Toledo ha conmemorado con solemnidad el Día de San Ildefonso, patrón de la ciudad, en el acto institucional de entrega de Honores y Distinciones, realizado en el emblemático Teatro de Rojas. Este año, la celebración adquiere un significado especial por el 450º aniversario del teatro y el centenario de la creación de la Medalla de la Ciudad, el máximo galardón municipal.
La ceremonia dio inicio con un emotivo minuto de silencio en memoria de las víctimas del reciente accidente de tren en Adamuz, Córdoba, un recordatorio de la importancia de la unidad en tiempos difíciles.
El alcalde de Toledo, Carlos Velázquez, presidió el evento, que tuvo como propósito honrar a personas e instituciones que han aportado significativamente a la mejora y promoción de la ciudad. Velázquez afirmó que la celebración de San Ildefonso «trasciende la tradición», definiendo a Toledo como un punto de encuentro y un cruce de culturas e historias.
Uno de los momentos destacados fue la entrega de la Medalla de la Ciudad a la Catedral Primada, que celebra su octavo centenario. Esta distinción fue recogida por el arzobispo de Toledo, Francisco Cerro, quien señaló el valor espiritual, histórico y artístico del templo. Este homenaje se produce en un contexto de diversas celebraciones que Toledo vivirá en 2026.
Asimismo, se reconoció a los Hijos Predilectos de Toledo, siendo galardonados María de los Ángeles Martínez Hurtado y, a título póstumo, Luis Alfredo Béjar. Las nuevas incorporaciones como Hijos Adoptivos de la ciudad incluyen a Mariano García Ruipérez y Álvaro Nodal Guerreira, quienes han mostrado un compromiso ejemplar con Toledo.
Entre los honores otorgados se encuentran la concesión de Ciudadanos Honorarios a Pepe Castro y al grupo Veintiuno, además de las Concejales Honorarias María Mercedes Teresa Fernández, María Isabel Buendía y Concepción Partearroyo.
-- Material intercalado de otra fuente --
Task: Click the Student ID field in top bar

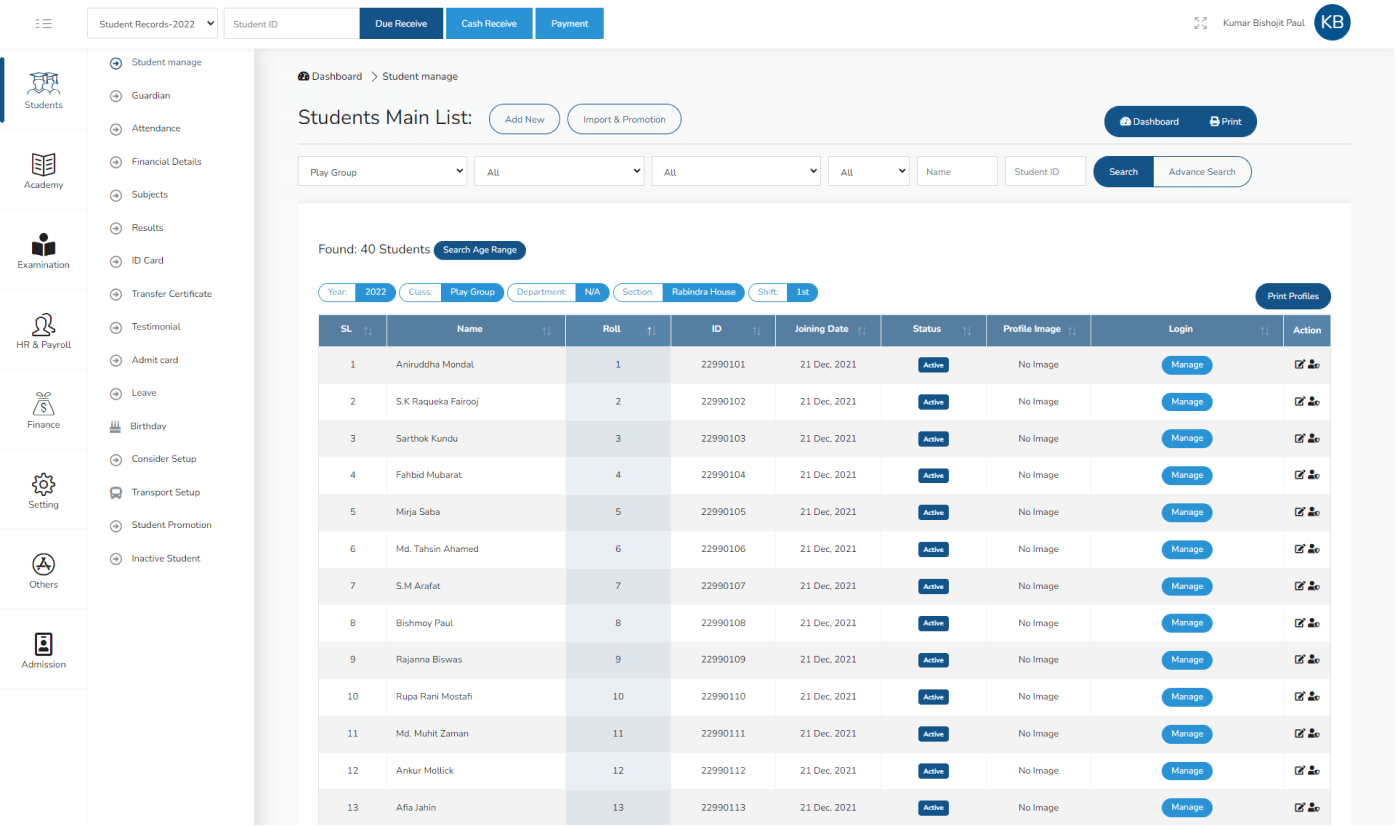Action: [291, 24]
Estas distinciones resaltan el legado de quienes han contribuido al desarrollo cultural y social de la ciudad.
Velázquez enfatizó la relevancia de estos reconocimientos, expresando que «es justo rendir homenaje a quienes, con su inspirador ejemplo, mantienen vivas nuestras raíces históricas». También animó a los presentes a participar en las celebraciones programadas para 2026, resaltando que Toledo es único no solo por su rica historia, sino por su gente.
El evento culminó con más actos de reconocimiento, como la dedicación de la Biblioteca de Buenavista a Antonio Casado Poyales, a título póstumo, y la inauguración de una rotonda en honor al Colegio Oficial de Enfermería, reafirmando así el compromiso de Toledo con quienes han dejado una huella en su comunidad.
Este acto no solo destacó la importancia de los galardonados en la herencia cultural y social de Toledo, sino que también reforzó el significado de San Ildefonso como símbolo de identidad y unidad para todos los toledanos.